Olga Zając, której akompaniowała Anna Dulny-Leszczyńska, zaśpiewała Bądź moim natchnieniem, a utwór autorstwa K.K.Baczyńskiego Pieśń o szczęściu z repertuartu Meli Koteluk wykonali Klaudia Chomicz i Kajetan Pawłowski.
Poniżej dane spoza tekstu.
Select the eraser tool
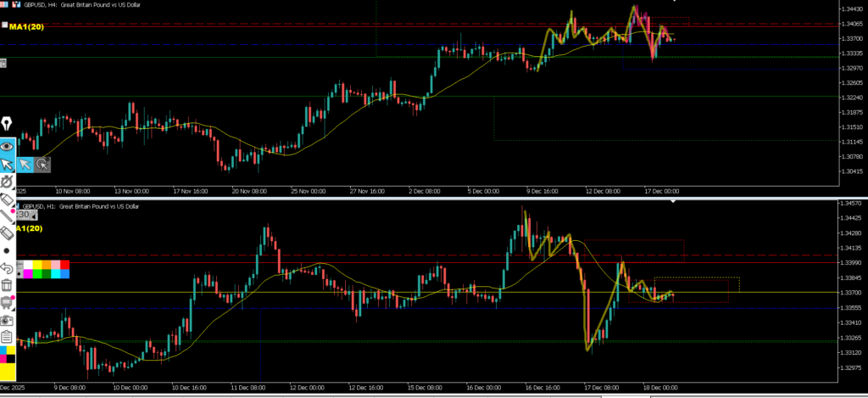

Do poetyckich niepokojów wprowadziła nas z powrotem Weronika Zapadka w piosence Życie to nie teatr. Oryginalne połączenie tańca, śpiewu i gry zapewniły nam Anna Dulny-Leszczyńska i Ania Moczulska w utworze Wyspa. Dość ciekawą balladę O dziewczynie, co piła gorące mleko przedstawił nam Mikołaj Wilczyński, natomiast Marysia Sokołowska i Magda Kazulak wykonały piosenkę z bajki Disney’a Zaplątanych, pt. Widzę blask. W romantyczny klimat przeniosły nas Sonia Olechnowicz, Karolina Dziuba i Dagmara Kowalska z utworem Nieznajomy. Potem zaprezentowała się Paulina Baczyńska i Wędruję ścieżką od ciebie do ciebie oraz Zuzia Adamska i Nowa miłość.
Na sam koniec niespodzianka – występ samych organizatorów! Profesor Kaźmierczyk na gitarze, profesor Gizińska przy mikrofonie, a do tego Julia Turczyńska i Kasia Kowalczyk, stanowili kwartet, którego nie widuje się na co dzień. Sentymentalny utwór A przecież mi żal, zakończył uroczyście cały wieczór.
Jednak, ku zdziwieniu wszystkich, z tłumu wyskoczyli niespodziewani ochotnicy, dojeżdżający papierowych koni. Ochoczo potruchtali na środek sceny, gdzie wytrwale śpiewali rosyjskie pieśni. Życzliwa publika wyrozumiale klaskała, aż nadszedł ostateczny koniec całej imprezy – wszyscy artyści stanęli ponownie na scenie, a brawom nie było końca. Czar prysł, wszystko skończone – następny wieczór już za rok, a tymczasem pora szykować się na fajfę!